Death toll from New Zealand cyclone reaches eight
The death toll from New Zealand’s cyclone has reached eight with more than 4,500 people still unaccounted for four days after the nation’s most destructive weather event in decades, the prime minister said.
Cyclone Gabrielle struck the country’s north on Monday, bringing widespread flooding, landslides and power outages, and the level of damage has been compared to Cyclone Bola in 1988. That storm was the most destructive on record to hit the nation of five million people.
Prime Minister Chris Hipkins said three more deaths had been confirmed since Thursday and police held “grave fears” for other missing people.
“Police report that there are 4,549 persons reported as uncontactable. A team of 80 people are working now to narrow down this list as quickly as possible and to prioritise contact with those who are most likely to be missing,” he told reporters.
Mr Hipkins said he did not know how far the death toll would climb.
“The thing is we don’t know. We’re not talking huge numbers,” he said.
“It’s not like I’m aware that there are lots and lots and lots out there that we’re not reporting. We’re still picking up one or two (fatalities) at a time.”

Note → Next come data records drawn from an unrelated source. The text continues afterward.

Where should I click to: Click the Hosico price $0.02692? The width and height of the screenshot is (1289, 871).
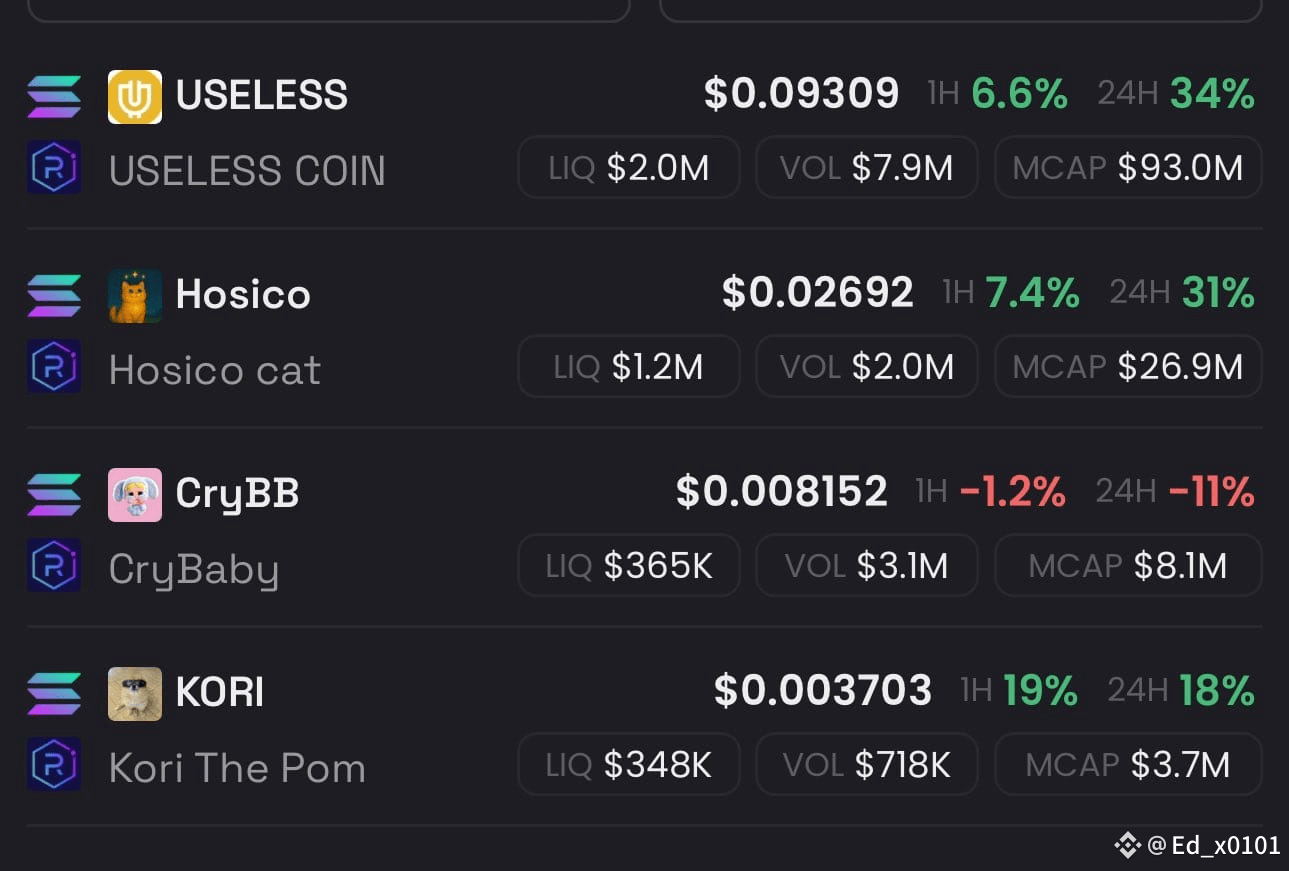click(818, 293)
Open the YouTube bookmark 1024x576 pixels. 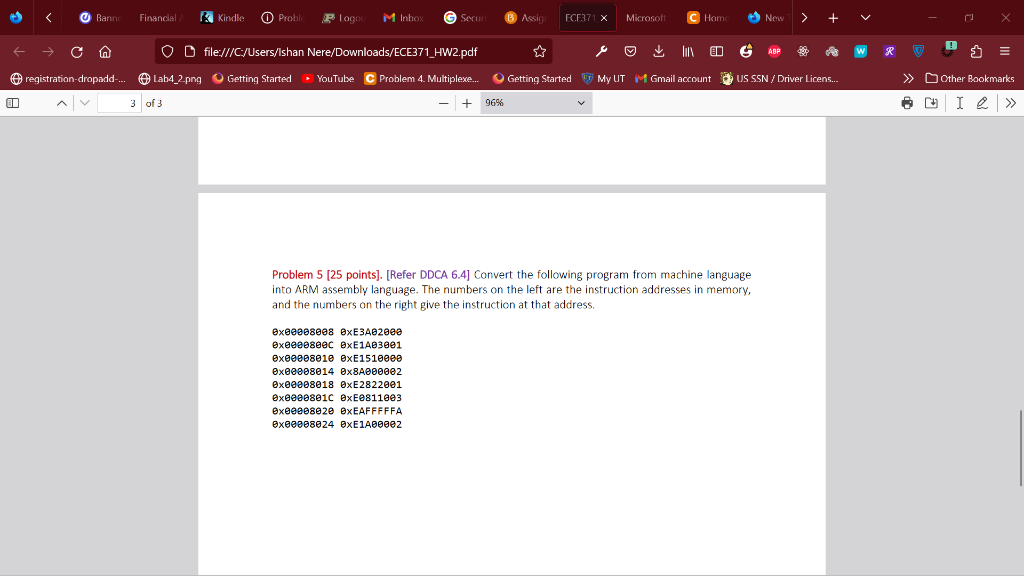(326, 77)
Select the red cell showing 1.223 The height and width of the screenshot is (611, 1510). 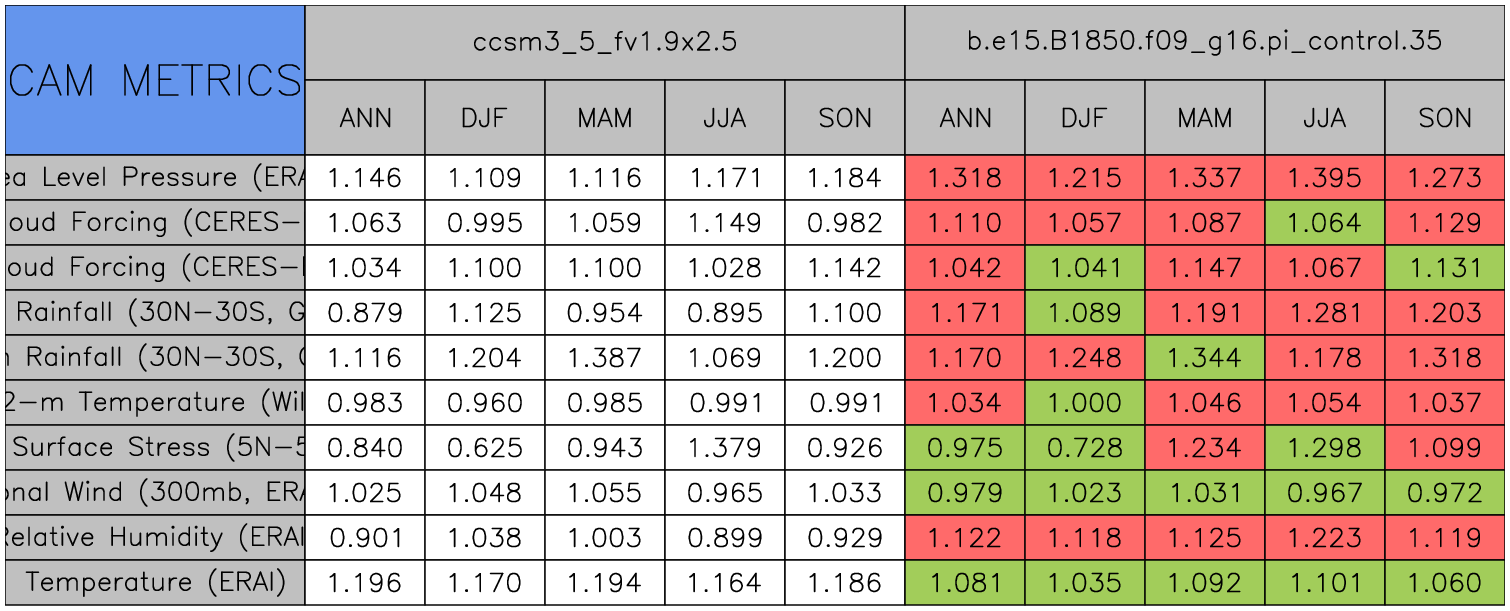click(x=1324, y=538)
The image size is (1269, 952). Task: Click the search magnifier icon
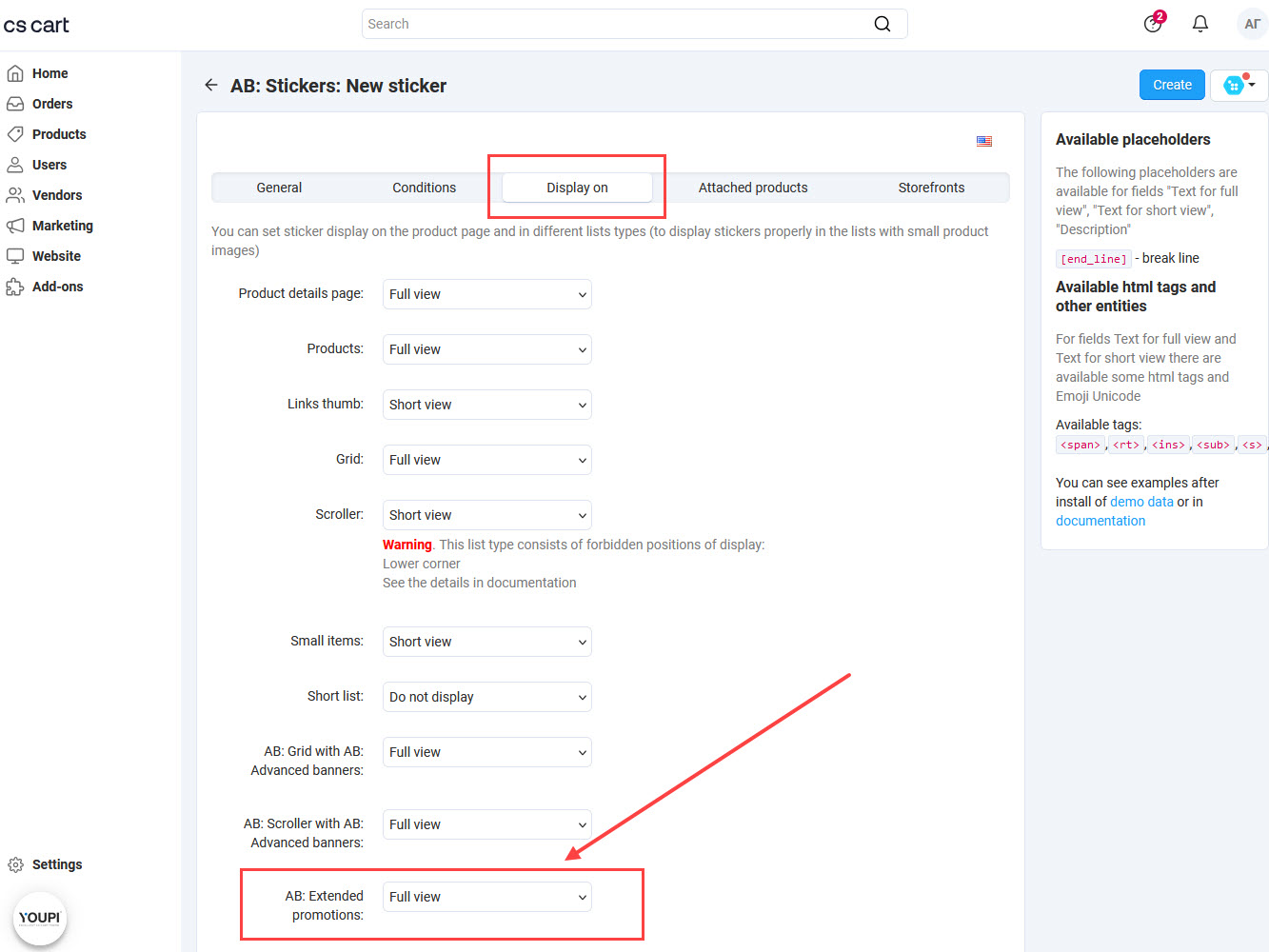(882, 24)
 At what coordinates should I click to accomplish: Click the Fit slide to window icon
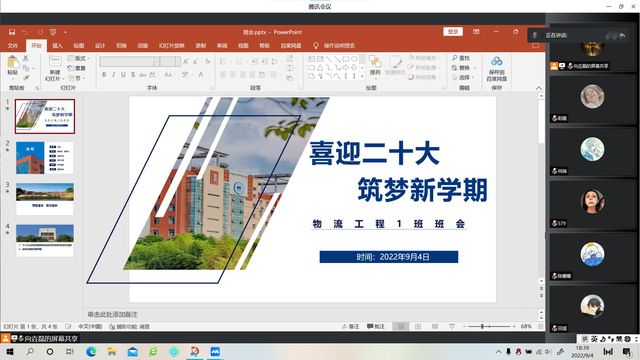tap(540, 327)
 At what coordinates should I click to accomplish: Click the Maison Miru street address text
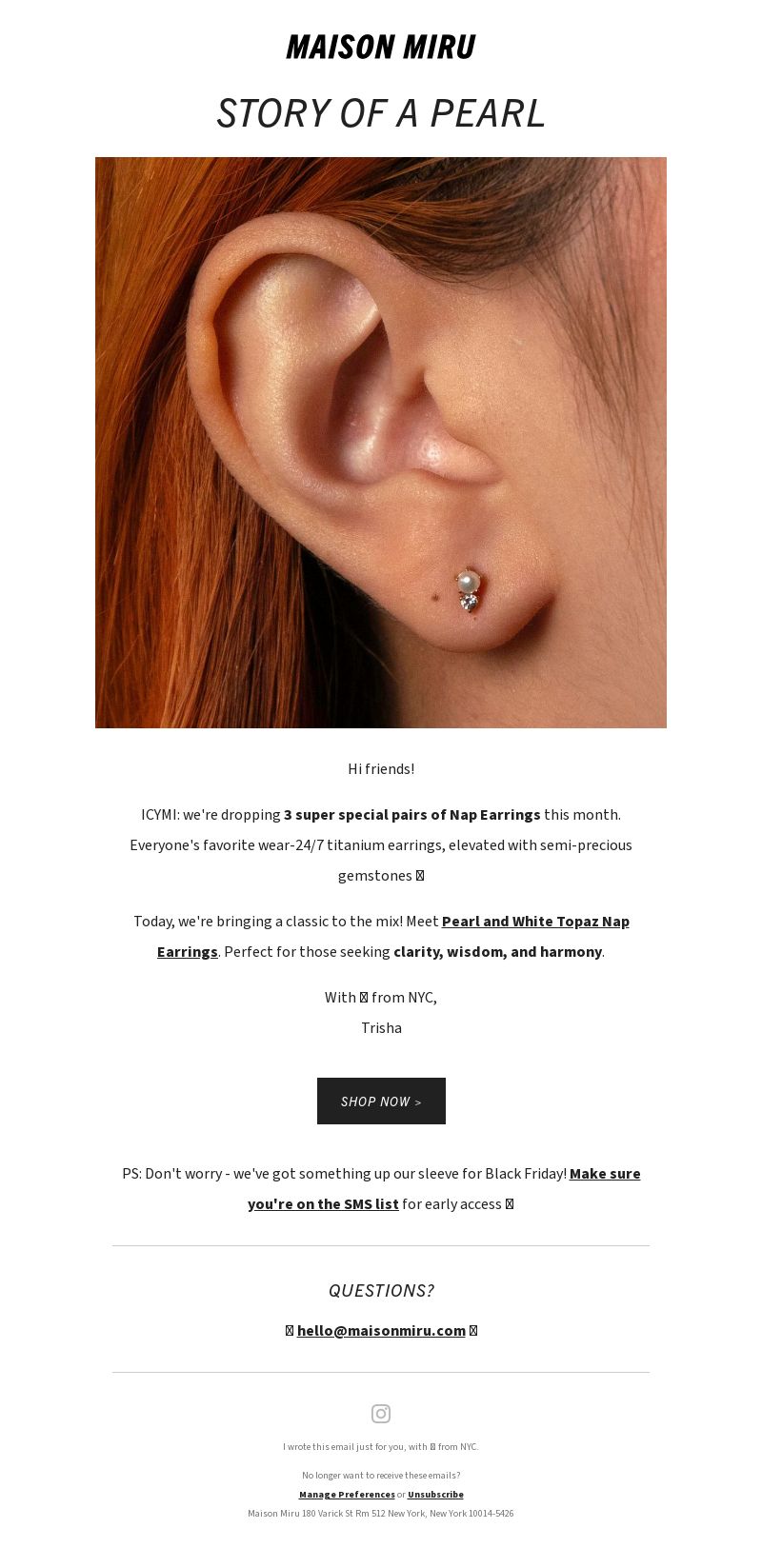381,1514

Mr Hipkins also said police had not specified to him how many people were considered to be of serious concern, but “there are several people that they are very concerned about”.
A team of 25 Australian disaster response experts arrived on Friday to help local authorities.
The North Island east coast around New Zealand’s most populous city, Auckland, has been hardest hit and several communities remained isolated on Friday.
Auckland was swamped two weeks ago by a record-breaking storm that killed four people.